Most components have already passed inspection before they arrive at the heart manufacturer. Some components are still inspected dimensionally since they require tight tolerances—on the order of millionths of an inch, which requires special measuring tools. To meet FDA regulations, every component (including adhesives) used in the process is controlled by lot and serial number so that tracking problems is possible.
Scrap titanium is recovered and recycled after remelting and recasting. Otherwise, little waste is produced since most components have passed inspection before leaving the various manufacturers. Other defective parts are discarded. Once a device has been used by a patient, it is sent back to the heart manufacturer for analysis to improve the design.
Within the next decade, a number of new devices will come on the market. Pennsylvania State University researchers are developing an electromechanical heart powered by radio-frequency energy that is transmitted through the skin. A motor drives push plates, which alternate in pressing against plastic blood-filled sacs to simulate pumping. Patients carry a battery pack during the day and sleep with the device plugged in to an electrical outlet. This artificial heart will be tested in humans by 2001.
Several research groups are developing pumps that circulate blood continuously, rather than using a pumping action, since these pumps are smaller and more efficient. In Australia, Micromedical Industries Limited is developing a continuous-flow rotary blood pump, which is expected to be implanted in a human by 2001. The Ohio State University's cardiology department is developing a plastic pump the size of a hockey puck that is self regulating. This pump is implanted in patients for several weeks until their own heart recovers.
Thermo Cardiosystems, Inc. is also working on a LVAD with a continuous flow rotary pump), expected to be implanted sometime in 2000, and a LVAD with a continuous flow centrifugal pump. The latter is still in an early development phase, but is planned to be the world's first bearingless pump, meaning that it won't have any parts that wear. This is accomplished by magnetically suspending the rotor of the pump. Both these devices will be available with transcutaneous energy transfer, meaning that the devices will be fully implantable.

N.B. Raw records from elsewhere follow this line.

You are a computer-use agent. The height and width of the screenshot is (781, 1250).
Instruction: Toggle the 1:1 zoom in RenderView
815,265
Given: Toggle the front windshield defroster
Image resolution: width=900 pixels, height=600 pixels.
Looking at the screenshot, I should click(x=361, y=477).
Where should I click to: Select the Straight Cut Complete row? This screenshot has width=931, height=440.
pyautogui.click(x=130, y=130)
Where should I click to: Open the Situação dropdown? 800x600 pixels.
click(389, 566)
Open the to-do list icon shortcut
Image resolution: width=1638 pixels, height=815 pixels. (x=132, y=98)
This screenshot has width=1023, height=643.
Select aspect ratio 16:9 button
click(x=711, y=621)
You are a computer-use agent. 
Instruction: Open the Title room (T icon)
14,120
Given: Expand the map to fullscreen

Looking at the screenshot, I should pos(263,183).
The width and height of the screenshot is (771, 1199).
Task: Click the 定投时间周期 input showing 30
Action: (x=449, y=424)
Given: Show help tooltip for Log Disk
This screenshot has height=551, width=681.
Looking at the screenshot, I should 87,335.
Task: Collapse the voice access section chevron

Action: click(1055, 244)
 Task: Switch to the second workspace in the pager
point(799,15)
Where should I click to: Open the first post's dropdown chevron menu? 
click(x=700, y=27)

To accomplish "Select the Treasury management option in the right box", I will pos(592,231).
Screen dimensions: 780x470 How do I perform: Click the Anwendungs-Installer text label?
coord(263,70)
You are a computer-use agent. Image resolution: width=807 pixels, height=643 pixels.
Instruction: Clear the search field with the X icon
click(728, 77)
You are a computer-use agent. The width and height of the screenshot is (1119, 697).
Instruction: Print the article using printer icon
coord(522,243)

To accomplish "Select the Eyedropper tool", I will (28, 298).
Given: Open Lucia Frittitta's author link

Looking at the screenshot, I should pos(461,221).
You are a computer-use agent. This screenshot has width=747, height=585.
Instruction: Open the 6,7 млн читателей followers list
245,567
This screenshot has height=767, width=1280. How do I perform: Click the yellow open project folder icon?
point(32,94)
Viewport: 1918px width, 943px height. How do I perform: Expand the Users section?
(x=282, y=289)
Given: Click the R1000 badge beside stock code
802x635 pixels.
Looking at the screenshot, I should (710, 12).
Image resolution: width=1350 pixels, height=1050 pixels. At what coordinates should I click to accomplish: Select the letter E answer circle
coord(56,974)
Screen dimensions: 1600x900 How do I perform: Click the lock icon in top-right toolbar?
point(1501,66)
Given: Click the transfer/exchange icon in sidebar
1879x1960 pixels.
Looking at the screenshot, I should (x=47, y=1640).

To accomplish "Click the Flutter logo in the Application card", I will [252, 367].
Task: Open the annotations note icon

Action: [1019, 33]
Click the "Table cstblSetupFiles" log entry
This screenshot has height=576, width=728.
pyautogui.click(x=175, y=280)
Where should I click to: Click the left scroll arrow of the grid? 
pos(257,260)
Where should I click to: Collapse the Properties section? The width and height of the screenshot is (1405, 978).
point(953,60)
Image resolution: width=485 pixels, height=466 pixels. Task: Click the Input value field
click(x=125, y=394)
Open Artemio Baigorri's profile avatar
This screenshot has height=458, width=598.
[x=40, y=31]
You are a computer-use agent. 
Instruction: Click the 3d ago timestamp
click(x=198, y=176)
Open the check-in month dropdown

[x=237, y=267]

With fewer donor hearts becoming available, others are also developing an artificial heart that is a permanent replacement. These replacements may be in the form of a left ventricle assist device or a total artificial heart, depending on the patient's physical condition. LVADs are being developed by inventor Robert Jarvik and renowned heart surgeon Michael DeBakey. Total artificial hearts are being jointly developed by the Texas Heart Institute and Abiomed, Inc. in Massachusetts. In Japan, researchers are developing total artificial hearts based on a silicone ball valve system and a centrifugal pump with a bearing system made from alumina ceramic and polyethylene components.
Alternatives to artificial hearts and heart-assist pumps are also under development. For instance, a special clamp has been invented that changes the shape of a diseased heart, which is expected to improve the pumping efficiency by up to 30%. Such a device requires minimal invasive surgery to implant.
Where to Learn More
Bonfield, Tim. "Device to Help Hearts." Cincinnati Enquirer (November 7, 1999).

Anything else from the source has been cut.